** ENTRIES PROVIDED follows **

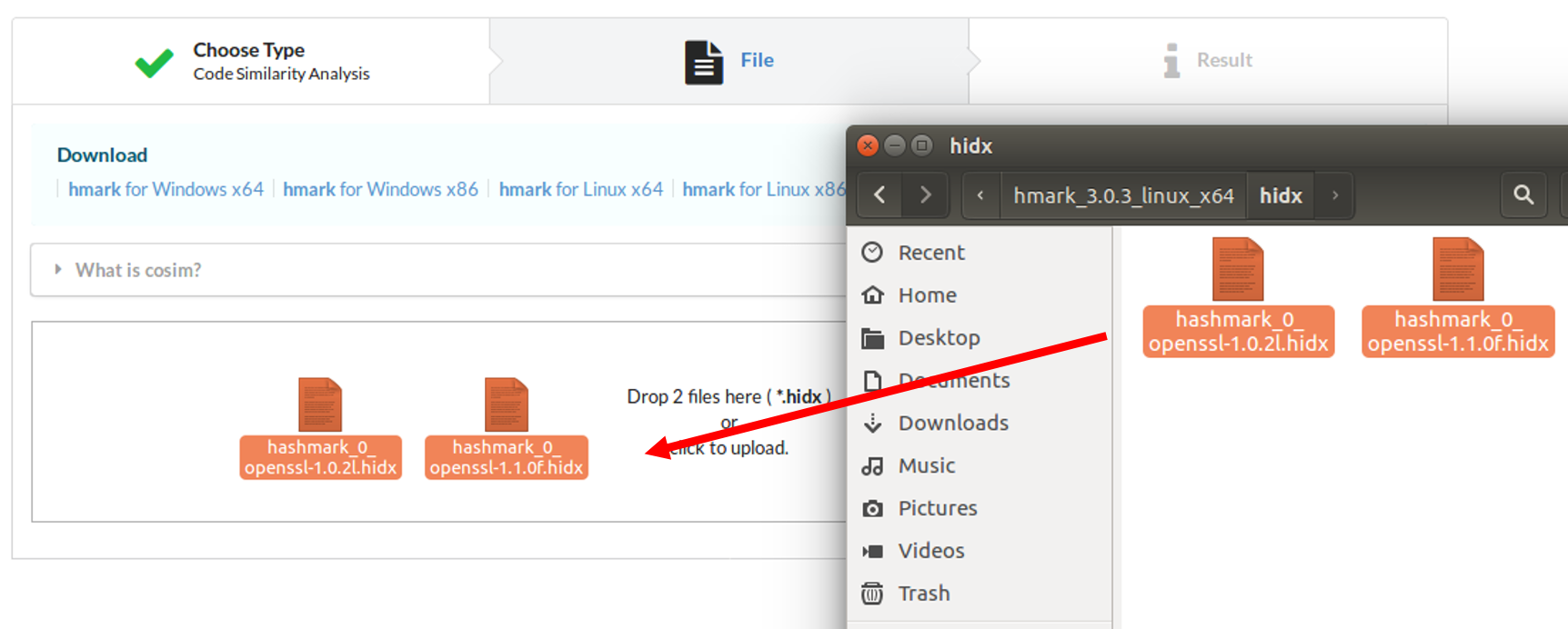Click the search icon in file manager
The width and height of the screenshot is (1568, 629).
1523,195
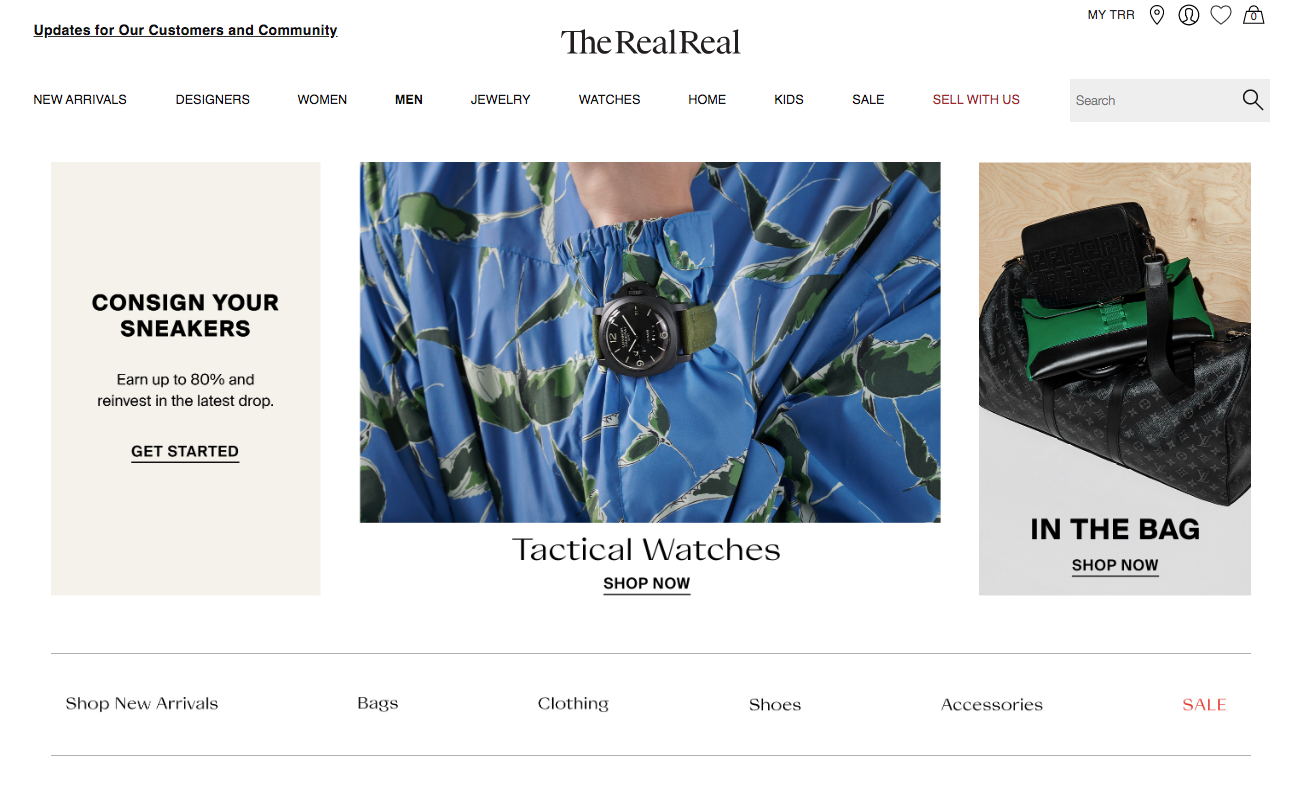Open the DESIGNERS menu
Screen dimensions: 1303x799
click(213, 100)
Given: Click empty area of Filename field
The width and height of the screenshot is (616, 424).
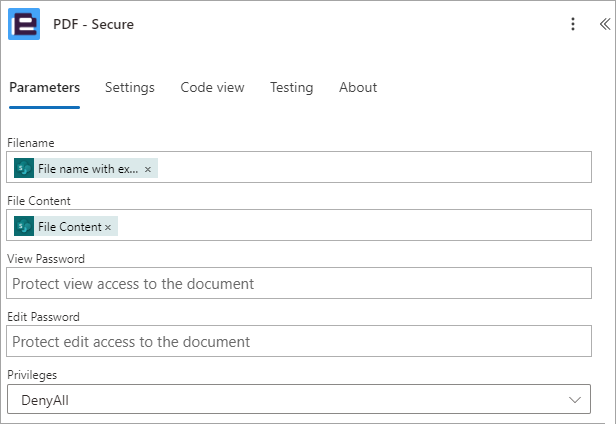Looking at the screenshot, I should pos(373,167).
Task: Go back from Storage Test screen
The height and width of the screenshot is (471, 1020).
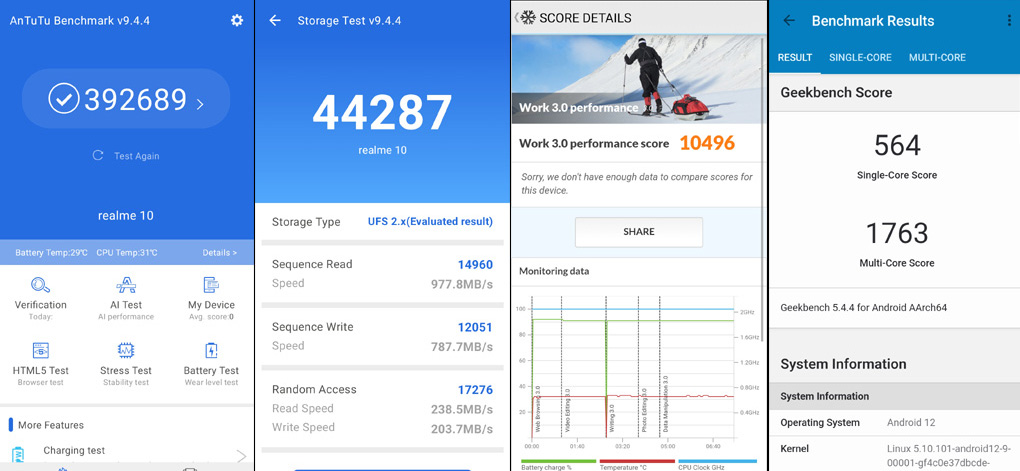Action: 275,20
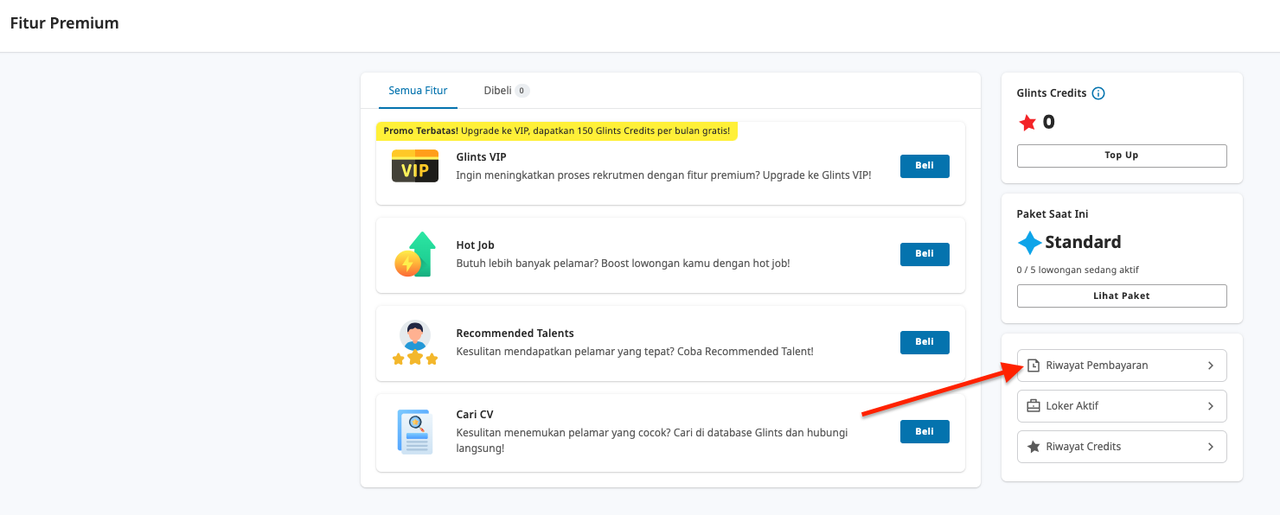Open Riwayat Credits via its chevron arrow
Viewport: 1280px width, 515px height.
[x=1210, y=447]
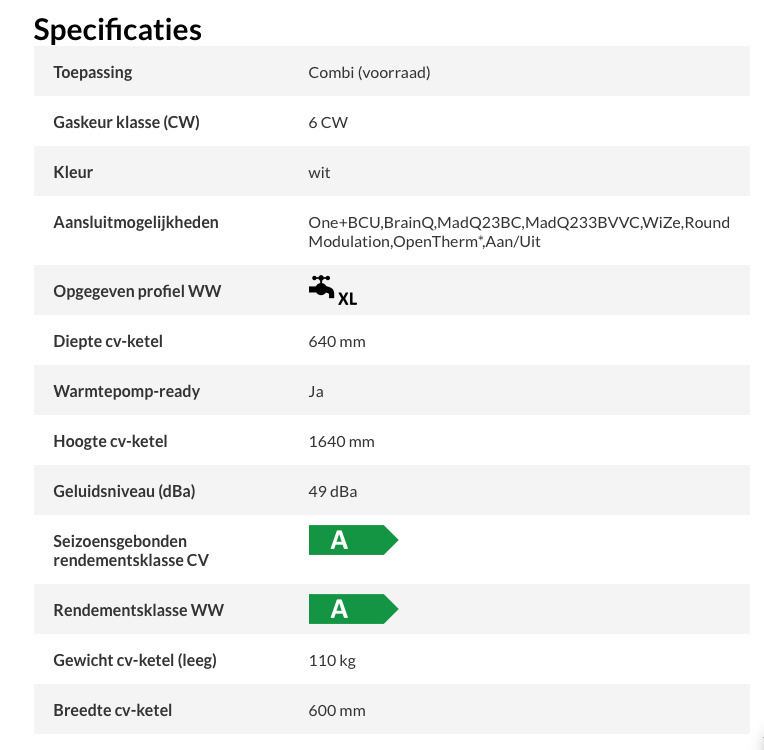764x750 pixels.
Task: Select the Ja value for Warmtepomp-ready
Action: [316, 392]
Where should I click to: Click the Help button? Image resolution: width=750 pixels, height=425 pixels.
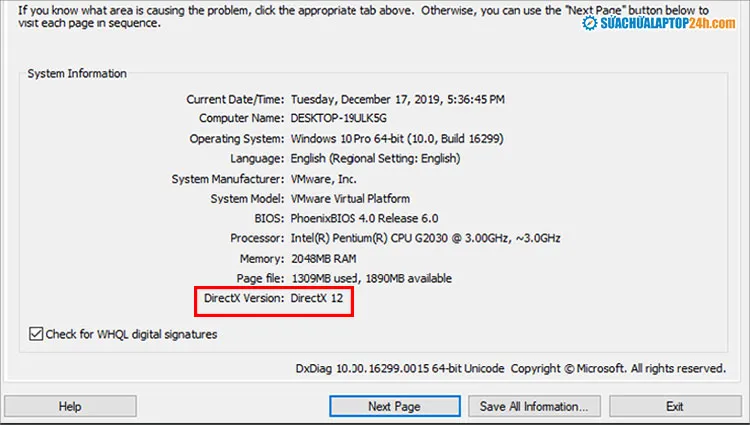(x=70, y=407)

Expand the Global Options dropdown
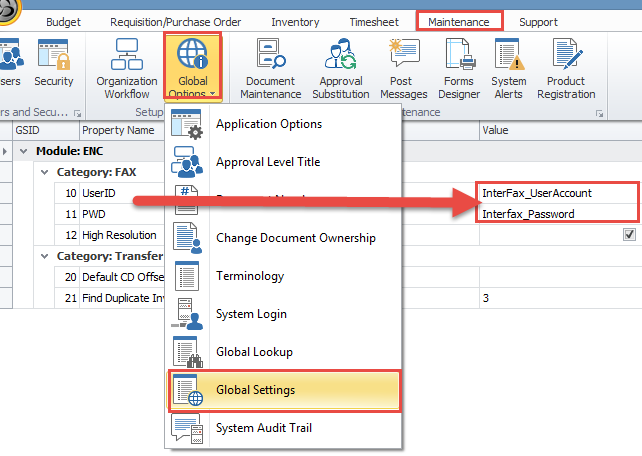coord(191,67)
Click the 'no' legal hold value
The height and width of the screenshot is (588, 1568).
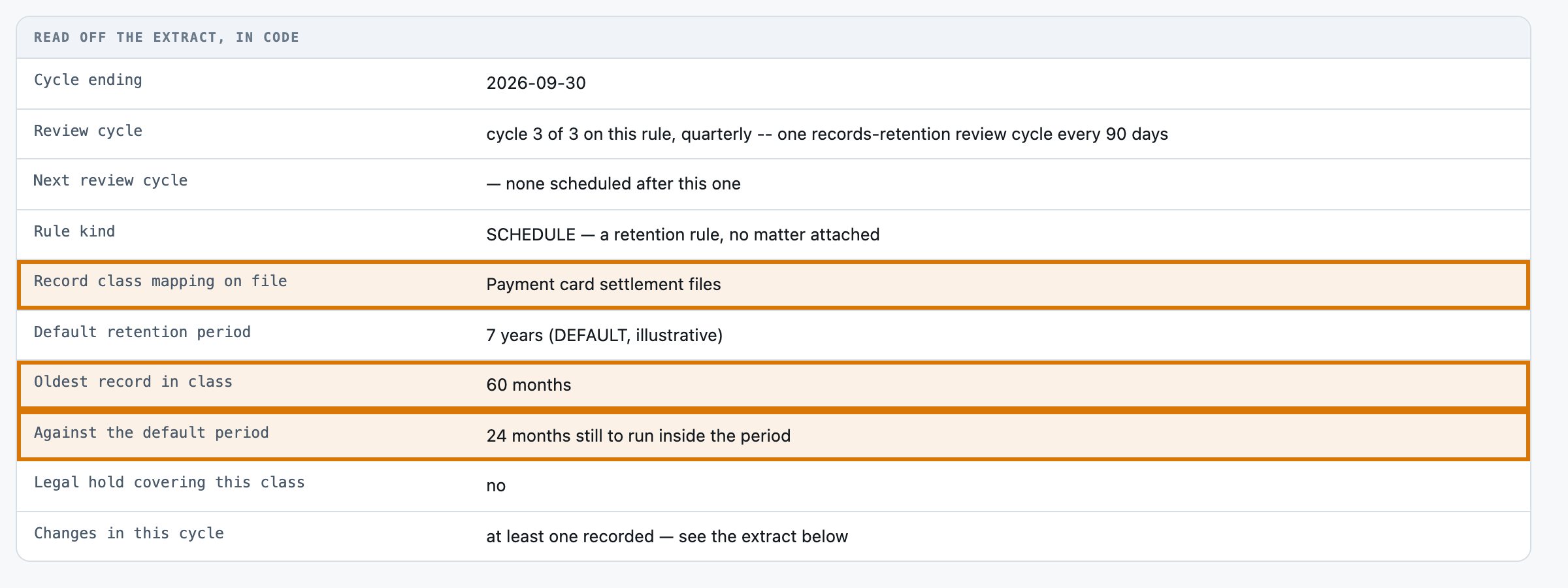coord(496,486)
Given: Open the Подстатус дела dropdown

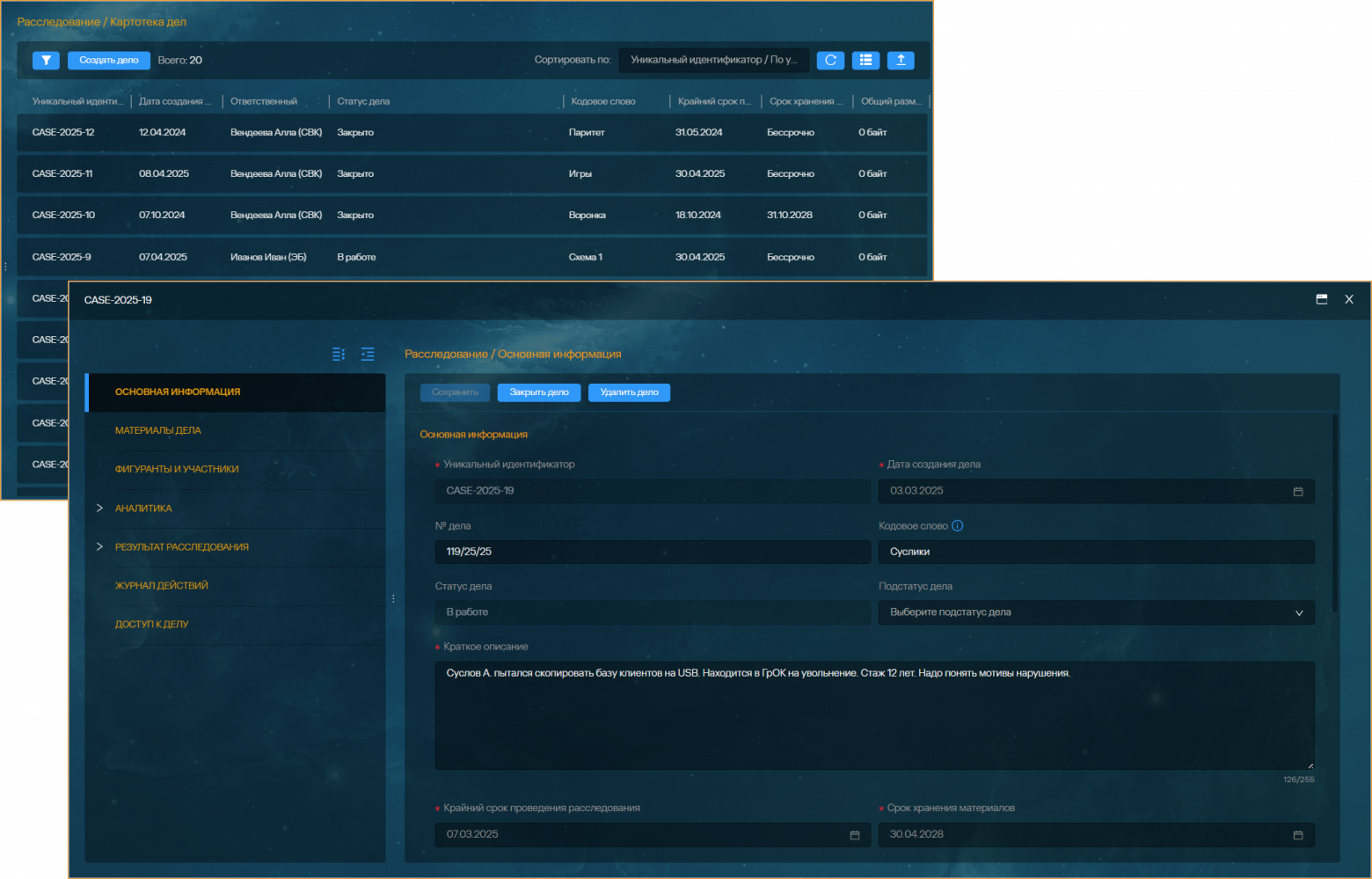Looking at the screenshot, I should click(x=1095, y=613).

** End of ENTRIES PROVIDED **

### ACTION ITEM
Transcribe exactly the span of lines that opens with the line holding "Task: Go back from Storage Test screen" and closes with the last line of the entries above. Omit pictures.

### WORKED SOLUTION
Task: Go back from Storage Test screen
The height and width of the screenshot is (471, 1020).
Action: 275,20
Open Riwayat Credits via its chevron arrow
Viewport: 1280px width, 515px height.
[x=1210, y=447]
764x750 pixels.
Task: Select the Ja value for Warmtepomp-ready
Action: [316, 392]
Where should I click to: Click the Help button? Image resolution: width=750 pixels, height=425 pixels.
(x=70, y=407)

Expand the Global Options dropdown
coord(191,67)
Click the 'no' legal hold value
The height and width of the screenshot is (588, 1568).
coord(496,486)
Given: Open the Подстатус дела dropdown

Looking at the screenshot, I should click(x=1095, y=613).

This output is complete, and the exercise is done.